TRECHO SELECIONADO:
Para o doutor em ciências florestais e diretor
executivo do Instituto Cerrados, Yuri Salmona, que vem investigando o impacto
do desmatamento e das mudanças climáticas na vazão dos rios do Cerrado, os
longos prazos de validade das outorgas, que chegam a 20 anos, também são um
problema do sistema atual de concessão de água.
“A outorga
tem que ser condicionada à saúde hídrica da bacia hidrográfica. Fazer isso
[conceder por prazos extensos] sem ter um monitoramento perfeito é um problema
de gestão óbvio. Não dá para a gente aceitar as outorgas como são. Se tem
hidrômetro na tua casa, por que que não tem um para [monitorar] as outorgas?”,
questiona.
Salmona é um
dos autores do estudo que mostrou que o Cerrado já perdeu 15% de sua vazão de
água e pode perder 34% até 2050. De acordo com o trabalho, 56% da redução é
resultante do desmatamento do bioma, enquanto 43% é relacionada às mudanças
climáticas.
Atualmente, a lei prevê a cobrança pelo uso da água
em cada bacia hidrográfica, mas isso depende de uma série de condicionantes,
inclusive a formulação de um plano de bacia e o estabelecimento de um comitê de
bacia, passos que têm sido dados de maneira lenta no país. A arrecadação da ANA
com a cobrança pelo uso da água nas bacias federais rendeu apenas R$ 103
milhões em 2021 – cerca de 1,7% da receita líquida da Eneva no ano passado.

TAREFAS PROPOSTAS:
- A) No trecho sobre as outorgas de água no Cerrado, qual percentual da redução da vazão o estudo atribui ao desmatamento do bioma?
- B) Prossiga o trecho sobre as outorgas de água no Cerrado a partir da última frase apresentada.

DADOS FORNECIDOS:
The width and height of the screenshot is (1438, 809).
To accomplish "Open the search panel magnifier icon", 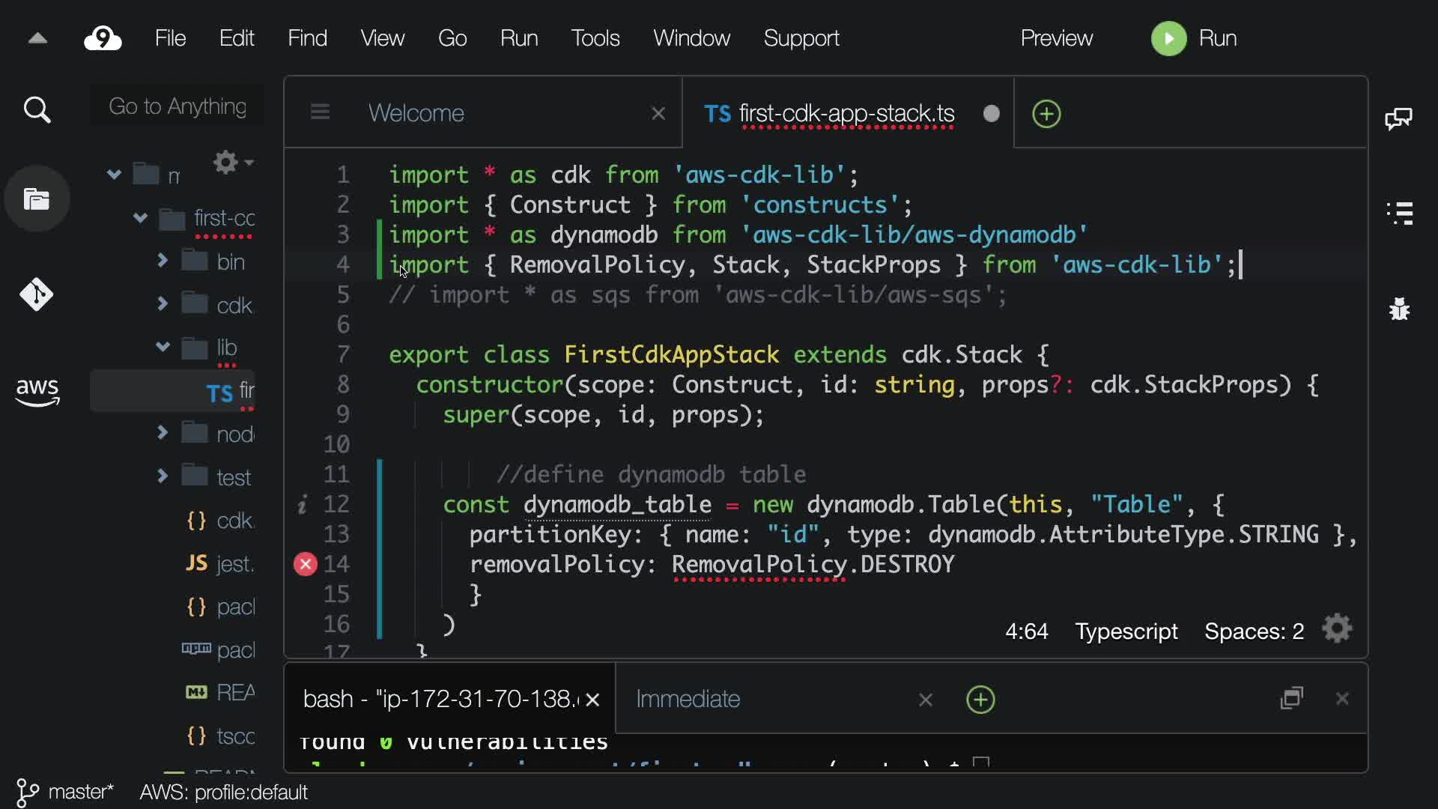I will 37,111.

==

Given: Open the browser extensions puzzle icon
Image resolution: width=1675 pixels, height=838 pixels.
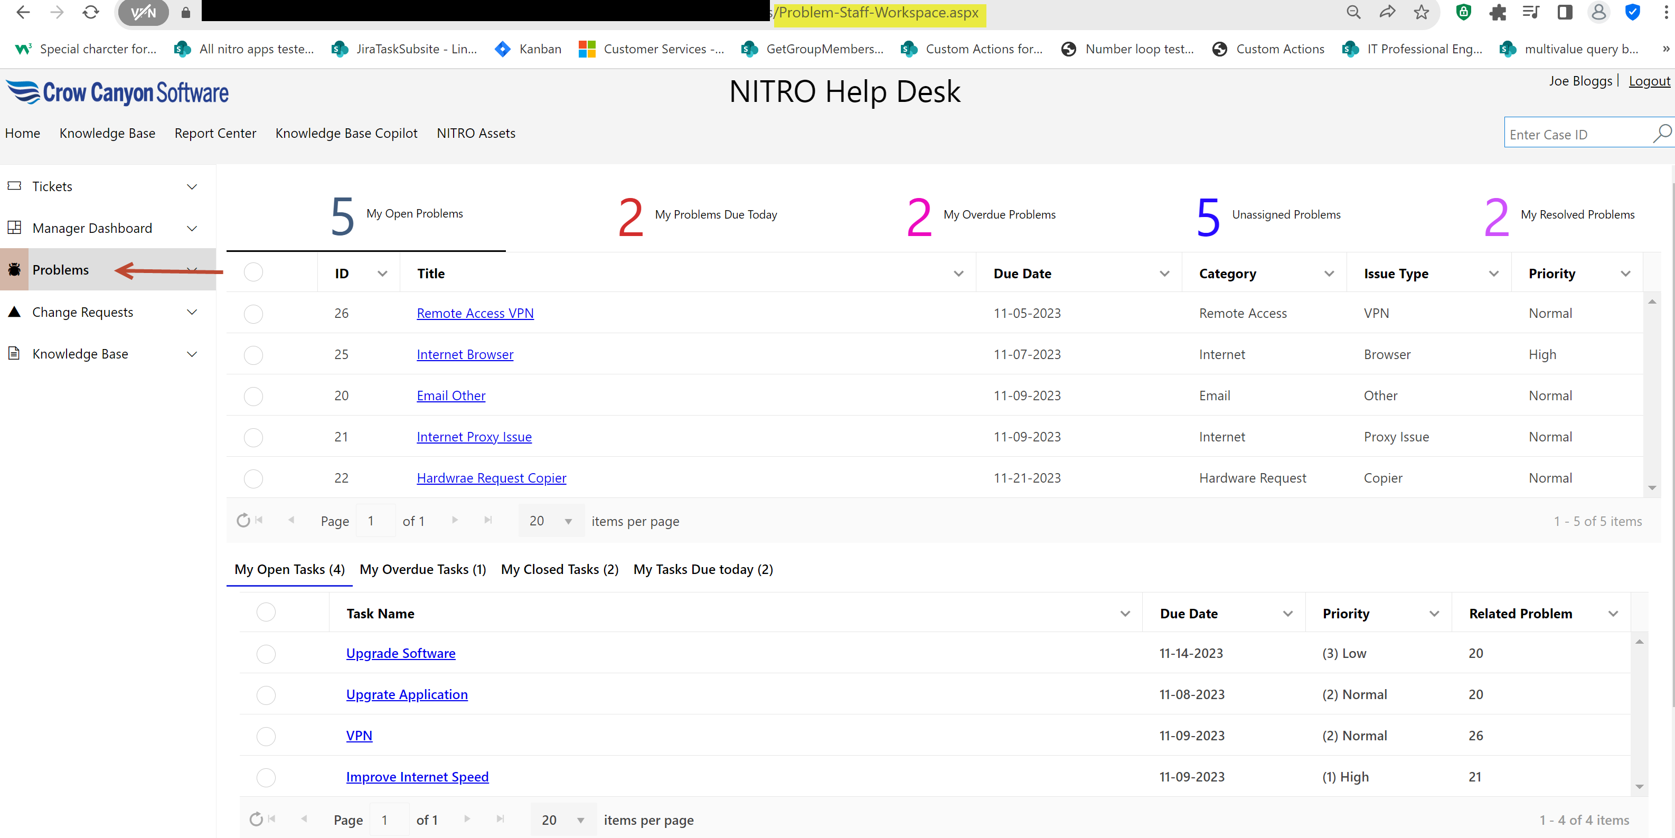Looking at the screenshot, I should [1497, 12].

RESPOSTAS DAS TAREFAS:
- A) 56%.

- B)
“É muito
pouco, quando consideramos os mais de 5 trilhões de litros por ano [concedidos
nas outorgas], ressalta Paulo Sinisgalli. “Um dos objetivos de cobrar quem tem
outorga é racionalizar o uso, mas [hoje a cobrança] não é suficiente para
otimizar o processo, então as empresas preferem pagar a melhorar a eficiência
do uso da água. Se a gente cobrasse mais, as empresas iam cuidar melhor da
gestão da água. E teríamos mais recursos para poder investir no monitoramento,
no controle e até mesmo na aplicação dos planos de bacia”, diz o professor da
USP.
• Agronegócio
consome maior parte da água
Enquanto os municípios às margens do Rio São
Francisco e de seus afluentes concentram a maior parte das ocorrências de seca
e estiagem do país, as empresas do agronegócio estabelecidas ao longo da região
hidrográfica do Velho Chico acumulam nada menos que 1,38 trilhões de litros de
água em outorgas por ano. É água suficiente para abastecer toda a população de
Bahia e Pernambuco juntas no mesmo período.
No setor, a campeã em uso da água é a Santa
Colomba, que inclui três empresas do agronegócio, com foco em tabaco, grãos e
café. Ao todo, o grupo empresarial possui 11 autorizações, que a permitem
captar 302,2 bilhões de litros na cidade de Cocos, no oeste da Bahia. É água
suficiente para abastecer a população dos 14 municípios mais populosos do
estado.
A empresa, fundada pelo engenheiro naval e
ex-militar Fernando Prado, conhecido como “Comandante Prado”, também é uma das
líderes na captação de água em bacias estaduais do Cerrado baiano, como mostrou
reportagem da Pública em 2021. O latifúndio controlado pela empresa na região
passa de 130 mil hectares, o tamanho de Feira de Santana (BA).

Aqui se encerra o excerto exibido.